Dynamics 365 Business Centralの日本語の画面例

Dynamics 365 Business Centralの日本語の画面例

■各国の言語・商習慣に対応

ローカライゼーション機能には、各国の言語に対応したユーザーインタフェースに加え、商習慣などに対応できる機能が含まれている。Dynamics 365 BCは、中小企業向けERPパッケージ「Dynamics NAV」の後継となる製品だ。

PBCは15年以上にわたってDynamics NAVを開発・販売しており、これまでは日本語などのローカライゼーション機能を有償で提供していた。Dynamics NAVがDynamics 365 BCとなったことで、無償での提供に切り替えた。

Dynamics 365 BCは100%間接販売で、PBCはパートナーの1社との位置付けになる。ほかのDynamics 365 BCのパートナーがローカライズ機能を開発することも可能だが、「当社がローカライズで先行しており、ほかのパートナーが開発することはほとんどないとみている」とPBCの小林敏樹社長は話す。PBC以外のパートナー企業も、PBCからDynamics 365 BCを購入することでローカライズ機能を顧客に提供できる。

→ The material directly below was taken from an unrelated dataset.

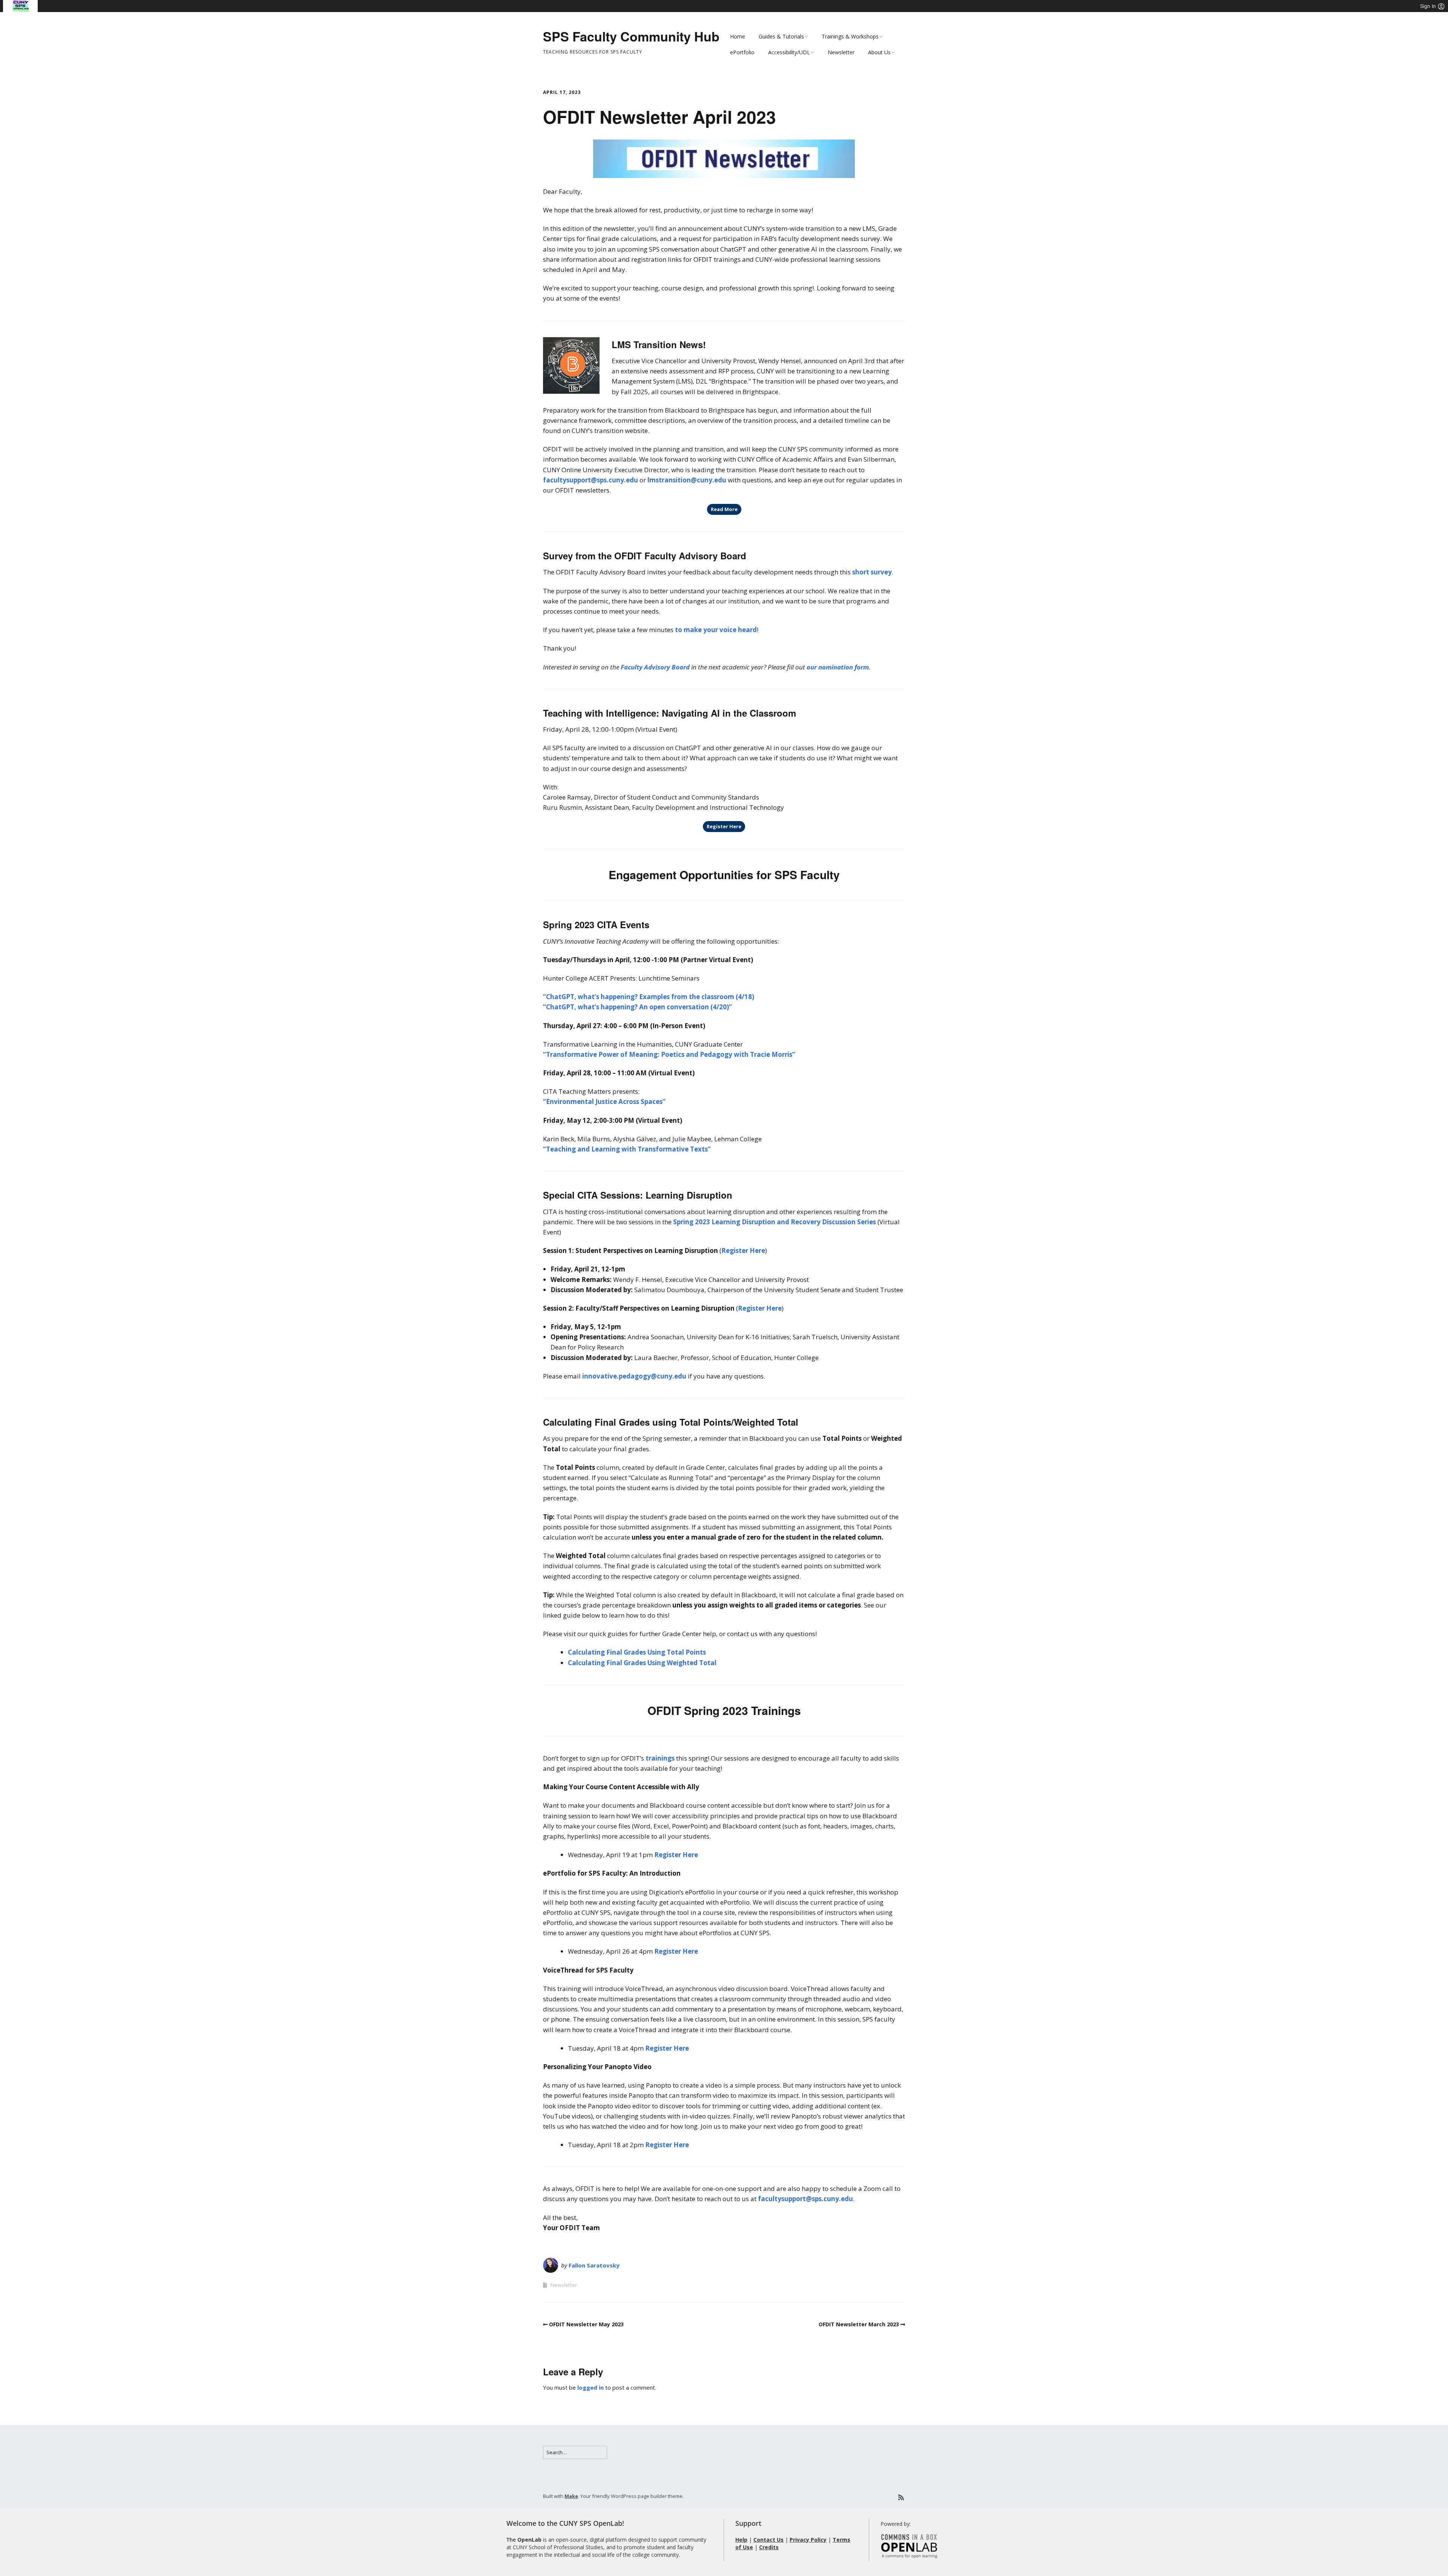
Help (741, 2539)
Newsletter (841, 52)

PBCはDynamics 365 BCを中小企業のほか、大企業の子会社向けなどの用途で売り込む考えだ。マイクロソフトは中堅以上の大規模企業向けのERPとして「Dynamics 365 for Finance and Operations(FO)」も日本国内で提供している。PBCは「中堅企業の場合は、本社はDynamics 365 FO、子会社はDynamics 365 BCを導入するといった提案をしていきたい」(吉島良平戦略事業推進室長)とする。

Dynamics 365 BCの価格は、生産管理やサービス管理が利用できない「Essential」が1ユーザー当たり月額7610円。生産管理やサービス管理を含むすべての機能が利用可能な「Premium」が1ユーザー当たり月額1万880円。